Thirteen. Wilbur winces, and Tommy grins, pounding a hand on his chest.
“And I’m nine!” he says, full of pride at that fact. “The biggest man ever!”
“Not even double digits,” Wilbur mutters. It’s a half-hearted jab at best, but Tommy takes it personally, gasping loudly and turning to glare at him.
“Dickhead!”
“Tommy,” Phil says with a smile, having been fondly listening to the younger brother speak this whole time. At least, outwardly he had been. “Don’t be a bitch.”
Tommy stares at him incredulously. “Did you just call me a bitch?” he shrieks. He looks over at Wilbur. “Did you hear that? He called me a bitch!”
“I dunno,” Wilbur says, drawing his blanket closer around his shoulders. “You were kind of being a bitch.”
“Ex- cuse me!” A socked foot shoots out and lands a solid hit on Wilbur’s thigh. “We are supposed to be a team!”
“We are a team,” Wilbur argues.
“Well you’re being a bad teammate right now,” Tommy says fiercely, crossing his arms. “I bet Phil and Techno are never bad teammates. I bet they don’t fight.”
Phil and Techno exchange a highly amused glance.
“Stop it, Tommy,” Wilbur says. “We’re not– fighting. We’re not! Stop it.”
“I don’t want to be quiet!” Tommy shouts.
“I–” Wilbur’s face screws up. “Tommy, you–”
“I’m tired of being quiet! I’m done! I like yelling!”
“Yell somewhere else!” Wilbur snaps. “I have a headache!”
“Okay,” Phil says. “Alright. That’s enough, Tommy. It’s getting late– stop shouting.”
“No!” Tommy grimaces, all teeth. “I shout!”
“You’re hurting Wilbur,” Phil points out, and Tommy whips around to face Wilbur, eyes wide. Wilbur is pinching the bridge of his nose, eyes shut and breathing hard.
“Wilby,” Tommy says after a second. “Wil. Sorry, Wil.”
“It’s okay, Tommy,” Wilbur whispers. Then, even quieter: “I know you’re scared.”

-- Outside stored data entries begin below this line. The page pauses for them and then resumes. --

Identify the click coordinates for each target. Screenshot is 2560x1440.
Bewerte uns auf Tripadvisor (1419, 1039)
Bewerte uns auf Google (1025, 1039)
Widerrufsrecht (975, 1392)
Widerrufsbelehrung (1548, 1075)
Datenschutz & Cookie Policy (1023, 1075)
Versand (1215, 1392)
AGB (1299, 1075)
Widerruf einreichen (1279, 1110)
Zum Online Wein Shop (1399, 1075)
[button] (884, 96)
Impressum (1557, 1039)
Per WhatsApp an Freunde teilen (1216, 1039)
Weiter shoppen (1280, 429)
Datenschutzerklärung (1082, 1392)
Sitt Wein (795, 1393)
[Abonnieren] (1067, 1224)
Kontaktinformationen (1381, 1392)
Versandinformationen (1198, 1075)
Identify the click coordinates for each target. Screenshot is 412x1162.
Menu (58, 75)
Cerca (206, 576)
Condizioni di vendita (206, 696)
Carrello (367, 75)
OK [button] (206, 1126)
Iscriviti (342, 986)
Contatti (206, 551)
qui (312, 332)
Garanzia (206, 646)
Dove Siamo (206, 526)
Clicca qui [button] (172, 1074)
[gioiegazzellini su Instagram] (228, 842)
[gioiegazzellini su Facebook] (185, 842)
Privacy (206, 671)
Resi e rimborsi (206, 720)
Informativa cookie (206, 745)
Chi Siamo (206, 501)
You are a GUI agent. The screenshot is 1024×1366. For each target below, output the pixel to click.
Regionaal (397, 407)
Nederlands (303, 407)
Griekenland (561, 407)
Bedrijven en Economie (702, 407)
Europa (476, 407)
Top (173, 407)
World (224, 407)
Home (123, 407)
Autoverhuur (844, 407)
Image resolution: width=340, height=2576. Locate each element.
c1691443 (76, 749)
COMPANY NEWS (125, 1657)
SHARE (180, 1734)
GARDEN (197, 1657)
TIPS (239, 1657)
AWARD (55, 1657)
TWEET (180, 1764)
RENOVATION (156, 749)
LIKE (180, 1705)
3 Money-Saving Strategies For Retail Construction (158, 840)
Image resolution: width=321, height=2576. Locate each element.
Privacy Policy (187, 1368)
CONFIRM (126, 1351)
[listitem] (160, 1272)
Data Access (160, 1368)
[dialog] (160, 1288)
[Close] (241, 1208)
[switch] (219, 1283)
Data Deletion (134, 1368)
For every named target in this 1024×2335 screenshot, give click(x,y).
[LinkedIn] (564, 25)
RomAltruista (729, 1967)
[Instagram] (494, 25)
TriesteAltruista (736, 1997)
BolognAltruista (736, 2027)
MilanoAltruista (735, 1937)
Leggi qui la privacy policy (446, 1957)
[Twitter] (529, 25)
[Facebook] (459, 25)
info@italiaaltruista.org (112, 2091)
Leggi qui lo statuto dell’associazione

“‘M not,” Tommy whispers back. “I just–” They both quiet down for a second, and Techno can hear hushed whispers so loose they might not even be words.
Then Wilbur sighs, and says, “Yeah?”
“Okay,” Tommy says.
“Good.” Wilbur relaxes just a tiny bit.
“I just have to go to the bathroom,” Tommy says loudly and quite abruptly, whipping around from Wilbur again to look at Phil and Techno. Techno looks at Phil, who just kind of shrugs and gestures with one hand.
“Do you want me to show you where it is?” Phil asks kindly, and Tommy nods. He grips Wilbur’s fingers tight even as he leaves the bed on unsteady feet, staring at Phil with a fierceness that Techno is slowly coming to expect from him.
“If you get me, I’ll get you,” Tommy warns him out of the blue, and Phil nods very seriously.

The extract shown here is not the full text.